Immunogenic cell death (ICD), a unique form of cancer cell death, has therapeutic potential in anti-tumour immunotherapy. The aim of this study is to explore the predictive potential of ICD in the prognosis and immunotherapy outcomes of glioblastoma multiforme (GBM). RNA sequencing data and clinical information were downloaded from three databases. Unsupervised consistency clustering analysis was used to identify ICD-related clusters and gene clusters. Additionally, the ICD scores were determined using principal component analysis and the Boruta algorithm via dimensionality reduction techniques. Subsequently, three ICD-related clusters and three gene clusters with different prognoses were identified, with differences in specific tumour immune infiltration-related lymphocytes in these clusters.
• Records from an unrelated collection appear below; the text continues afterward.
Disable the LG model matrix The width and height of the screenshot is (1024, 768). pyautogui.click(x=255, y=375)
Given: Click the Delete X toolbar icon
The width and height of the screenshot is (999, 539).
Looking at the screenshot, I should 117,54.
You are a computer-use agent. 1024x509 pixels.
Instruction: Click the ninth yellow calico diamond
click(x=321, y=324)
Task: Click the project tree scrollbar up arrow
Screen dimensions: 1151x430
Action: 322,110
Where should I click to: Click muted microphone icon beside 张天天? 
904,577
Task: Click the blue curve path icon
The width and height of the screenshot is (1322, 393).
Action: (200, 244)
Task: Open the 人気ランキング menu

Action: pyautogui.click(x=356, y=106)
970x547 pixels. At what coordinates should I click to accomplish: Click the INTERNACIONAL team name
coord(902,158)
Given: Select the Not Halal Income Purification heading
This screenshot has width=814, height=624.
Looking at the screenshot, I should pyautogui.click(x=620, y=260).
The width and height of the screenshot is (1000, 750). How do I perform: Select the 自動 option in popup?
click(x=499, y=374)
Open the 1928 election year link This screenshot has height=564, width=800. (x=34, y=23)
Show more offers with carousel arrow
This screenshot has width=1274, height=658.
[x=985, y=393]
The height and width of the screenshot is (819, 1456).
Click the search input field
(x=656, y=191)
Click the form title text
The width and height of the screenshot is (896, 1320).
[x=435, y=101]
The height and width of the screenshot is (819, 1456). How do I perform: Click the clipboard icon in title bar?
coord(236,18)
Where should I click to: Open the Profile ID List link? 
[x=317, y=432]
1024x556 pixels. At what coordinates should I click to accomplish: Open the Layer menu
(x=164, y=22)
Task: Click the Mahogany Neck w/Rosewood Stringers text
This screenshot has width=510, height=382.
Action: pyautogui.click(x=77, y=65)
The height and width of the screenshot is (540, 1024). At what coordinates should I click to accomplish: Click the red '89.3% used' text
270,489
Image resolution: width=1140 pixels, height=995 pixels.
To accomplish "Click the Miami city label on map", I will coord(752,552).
Moreover, the ICD score was well differentiated among patients with GBM, and the ICD score was considered an independent prognostic factor for patients with GBM. Furthermore, two datasets were used for the external validation of ICD scores as predictors of prognosis and immunotherapy outcomes. The validation analysis suggested that patients with high ICD scores had a worse prognosis. Additionally, a higher proportion of patients with high ICD scores were non-responsive to immunotherapy. Thus, the ICD score has the potential as a biomarker to predict the prognosis and immunotherapy outcomes of patients with GBM.